Recall the scalar Bellman expectation equation:

U^{\pi} (s) = R(s,\pi(s)) + \gamma \sum_{s'} T(s' | s,\pi(s)) U^{\pi}(s').

The matrix-vector multiplication $\mathbf{T}^{\pi} \mathbf{U}^{\pi}$ is exactly the vector form of:

\sum_{s'} T(s' | s,\pi(s)) U^{\pi}(s').

Suppose the diagram uses 3 states, i.e., $|\mathcal{S}|=3$ :

S=\Set{s_0​,s_1​,s_2​}.

Then:

\mathbf{U}^\pi= \begin{bmatrix}U_0 \\ U_1 \\ U_2\end{bmatrix},

where $U_i = U^\pi(s_i)$ .

The transition matrix $\mathbf{T}^\pi$ is a $3\times3$ square matrix:

\mathbf{T}^{\pi}= \begin{bmatrix} T_{s_0s_0} & T_{s_0s_1} & T_{s_0s_2}\\ T_{s_1s_0} & T_{s_1s_1} & T_{s_1s_2}\\ T_{s_2s_0} & T_{s_2s_1} & T_{s_2s_2} \end{bmatrix}.

Here, $T_{s_is_j}=T(s_j\mid s_i,\pi(s_i)).$

The symbol $\displaystyle \sum_{s'}$ means we enumerates all possible next states.

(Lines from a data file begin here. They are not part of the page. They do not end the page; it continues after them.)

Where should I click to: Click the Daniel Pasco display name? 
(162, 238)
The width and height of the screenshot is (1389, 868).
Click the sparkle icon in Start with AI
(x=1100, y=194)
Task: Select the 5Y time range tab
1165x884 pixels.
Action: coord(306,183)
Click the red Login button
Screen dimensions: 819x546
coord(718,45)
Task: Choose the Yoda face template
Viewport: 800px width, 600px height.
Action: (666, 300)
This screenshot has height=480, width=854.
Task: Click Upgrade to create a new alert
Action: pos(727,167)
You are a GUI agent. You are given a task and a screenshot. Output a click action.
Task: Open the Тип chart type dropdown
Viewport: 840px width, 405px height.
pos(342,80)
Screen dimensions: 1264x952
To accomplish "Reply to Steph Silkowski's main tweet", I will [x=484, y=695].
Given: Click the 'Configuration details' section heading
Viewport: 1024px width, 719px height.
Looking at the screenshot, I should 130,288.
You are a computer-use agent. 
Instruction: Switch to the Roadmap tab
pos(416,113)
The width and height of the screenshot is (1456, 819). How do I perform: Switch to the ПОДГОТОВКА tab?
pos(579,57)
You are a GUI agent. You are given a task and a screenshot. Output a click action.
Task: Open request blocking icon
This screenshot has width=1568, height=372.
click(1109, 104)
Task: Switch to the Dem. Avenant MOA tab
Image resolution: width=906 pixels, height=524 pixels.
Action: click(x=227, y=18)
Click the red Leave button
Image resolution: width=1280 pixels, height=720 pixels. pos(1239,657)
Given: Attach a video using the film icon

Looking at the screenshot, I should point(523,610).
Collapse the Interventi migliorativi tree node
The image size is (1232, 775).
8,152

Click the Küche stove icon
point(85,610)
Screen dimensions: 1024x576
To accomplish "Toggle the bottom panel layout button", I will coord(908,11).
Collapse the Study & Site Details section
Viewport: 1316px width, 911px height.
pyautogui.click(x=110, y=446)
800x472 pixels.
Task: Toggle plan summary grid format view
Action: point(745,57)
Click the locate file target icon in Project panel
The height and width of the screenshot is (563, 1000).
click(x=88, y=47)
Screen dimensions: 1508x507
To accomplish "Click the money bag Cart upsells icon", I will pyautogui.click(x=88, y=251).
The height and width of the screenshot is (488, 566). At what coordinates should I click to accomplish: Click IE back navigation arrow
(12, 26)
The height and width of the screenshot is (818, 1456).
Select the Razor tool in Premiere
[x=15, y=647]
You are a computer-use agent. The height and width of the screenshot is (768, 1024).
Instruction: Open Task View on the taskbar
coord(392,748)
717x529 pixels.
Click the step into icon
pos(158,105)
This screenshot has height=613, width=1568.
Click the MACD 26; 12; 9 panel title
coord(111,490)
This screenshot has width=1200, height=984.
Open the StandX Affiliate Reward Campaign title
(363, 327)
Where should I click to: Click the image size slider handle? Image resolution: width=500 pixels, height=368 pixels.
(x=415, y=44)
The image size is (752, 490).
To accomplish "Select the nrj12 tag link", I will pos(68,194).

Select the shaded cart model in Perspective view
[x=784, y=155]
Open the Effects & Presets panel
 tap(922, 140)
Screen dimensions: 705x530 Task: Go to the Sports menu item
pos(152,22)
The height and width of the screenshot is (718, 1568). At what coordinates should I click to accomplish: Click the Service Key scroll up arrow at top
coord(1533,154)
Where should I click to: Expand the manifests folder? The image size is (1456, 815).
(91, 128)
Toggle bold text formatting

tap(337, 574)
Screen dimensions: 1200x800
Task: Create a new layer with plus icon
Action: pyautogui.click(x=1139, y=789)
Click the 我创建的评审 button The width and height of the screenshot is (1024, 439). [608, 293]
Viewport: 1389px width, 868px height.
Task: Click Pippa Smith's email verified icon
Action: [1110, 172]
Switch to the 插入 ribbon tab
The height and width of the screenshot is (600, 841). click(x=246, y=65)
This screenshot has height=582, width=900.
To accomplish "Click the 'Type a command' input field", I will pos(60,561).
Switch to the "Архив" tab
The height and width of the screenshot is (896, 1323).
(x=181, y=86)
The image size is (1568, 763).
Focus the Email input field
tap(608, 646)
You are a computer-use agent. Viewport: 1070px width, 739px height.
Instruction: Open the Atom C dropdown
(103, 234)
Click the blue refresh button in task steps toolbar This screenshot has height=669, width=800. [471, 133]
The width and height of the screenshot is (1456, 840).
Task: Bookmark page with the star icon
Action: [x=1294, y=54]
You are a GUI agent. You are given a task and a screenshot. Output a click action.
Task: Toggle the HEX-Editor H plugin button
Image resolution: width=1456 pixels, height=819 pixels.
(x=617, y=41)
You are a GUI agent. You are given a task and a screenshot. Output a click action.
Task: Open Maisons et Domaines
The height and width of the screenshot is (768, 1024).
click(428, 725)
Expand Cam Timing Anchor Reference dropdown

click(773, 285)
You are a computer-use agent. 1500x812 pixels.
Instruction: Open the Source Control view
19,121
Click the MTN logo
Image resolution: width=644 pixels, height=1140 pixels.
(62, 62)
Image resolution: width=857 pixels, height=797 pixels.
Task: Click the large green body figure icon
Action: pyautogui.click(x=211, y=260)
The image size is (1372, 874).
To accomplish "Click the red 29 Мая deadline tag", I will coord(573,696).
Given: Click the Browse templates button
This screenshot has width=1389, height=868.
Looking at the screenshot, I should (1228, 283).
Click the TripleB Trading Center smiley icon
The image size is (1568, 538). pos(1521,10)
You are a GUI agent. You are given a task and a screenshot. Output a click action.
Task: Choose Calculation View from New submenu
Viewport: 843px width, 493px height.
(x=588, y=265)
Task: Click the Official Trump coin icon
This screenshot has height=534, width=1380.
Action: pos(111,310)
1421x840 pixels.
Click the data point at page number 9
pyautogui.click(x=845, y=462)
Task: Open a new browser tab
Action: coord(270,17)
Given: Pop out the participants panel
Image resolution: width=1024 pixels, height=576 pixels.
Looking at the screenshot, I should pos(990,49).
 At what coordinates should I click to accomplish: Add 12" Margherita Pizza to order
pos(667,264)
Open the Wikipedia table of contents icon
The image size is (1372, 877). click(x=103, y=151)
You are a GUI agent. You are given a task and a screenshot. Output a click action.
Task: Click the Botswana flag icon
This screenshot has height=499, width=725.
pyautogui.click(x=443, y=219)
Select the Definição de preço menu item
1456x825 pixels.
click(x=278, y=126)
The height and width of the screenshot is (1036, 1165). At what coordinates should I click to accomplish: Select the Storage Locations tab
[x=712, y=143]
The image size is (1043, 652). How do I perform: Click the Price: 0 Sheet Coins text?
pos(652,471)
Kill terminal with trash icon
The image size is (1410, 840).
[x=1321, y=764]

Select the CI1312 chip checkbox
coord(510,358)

This is why the matrix-vector product uses a $3$ -vector. For the row corresponding to current state $s_1$ , we get

(\mathbf{T}^{\pi}\mathbf{U}^{\pi})_{s_1} = T_{s_1s_0}U_0 + T_{s_1s_1}U_1 + T_{s_1s_2}U_2.

Therefore

U(s_1) = R(s_1,\pi(s_1)) + \gamma \underbrace{\Big( T_{s_1 s_0} U_0 + T_{s_1 s_1} U_1 + T_{s_1 s_2} U_2 \Big)}_{\text{shown in diagram}}.

Using Strang’s favorite “column picture”, we can have the following diagrams help us understand the matrix-vector product better.

So the matrix equation

\mathbf{U}^{\pi} = \mathbf{R}^{\pi} + \gamma \mathbf{T}^{\pi} \mathbf{U}^{\pi}

is simply the vectorized form of

U^{\pi} (s) = R(s,\pi(s)) + \gamma \sum_{s'} T(s' | s,\pi(s)) U^{\pi}(s').

Now, how do we solve it?

Start from:

\mathbf{U}^{\pi} = \mathbf{R}^{\pi} + \gamma \mathbf{T}^{\pi} \mathbf{U}^{\pi}

Rearrange to isolate $\mathbf{U}^{\pi}$ :

$\mathbf{U}^{\pi} - \gamma \mathbf{T}^{\pi} \mathbf{U}^{\pi} = \mathbf{R}^{\pi}.$

Factor out $\mathbf{U}^{\pi}$ ( $\mathbf{I}$ is the $n \times n$ identity matrix):

$(\mathbf{I} - \gamma \mathbf{T}^{\pi}) \mathbf{U}^{\pi} = \mathbf{R}^{\pi}.$

Finally, multiply both sides by the inverse:

$\mathbf{U}^{\pi} = (\mathbf{I} - \gamma \mathbf{T}^{\pi})^{-1} \mathbf{R}^{\pi}.$

In code, however, we usually should not compute the inverse directly. It is better to solve the linear system:

function policy_evaluation(𝒫::MDP, π)
	𝒮, R, T, γ = 𝒫.𝒮, 𝒫.R, 𝒫.T, 𝒫.γ
	R′ = [R(s, π(s)) for s in 𝒮]
	T′ = [T(s, π(s), s′) for s in 𝒮, s′ in 𝒮]
	return (I - γ*T′)\R′
end

Remark

The backslash operator \ solves the linear system directly.

Supplement Question

Now we know the “what”. But let’s ask “why”.

Why we can write:

\mathbf{U}^{\pi} = \mathbf{R}^{\pi} + \gamma \mathbf{T}^{\pi} \mathbf{U}^{\pi}?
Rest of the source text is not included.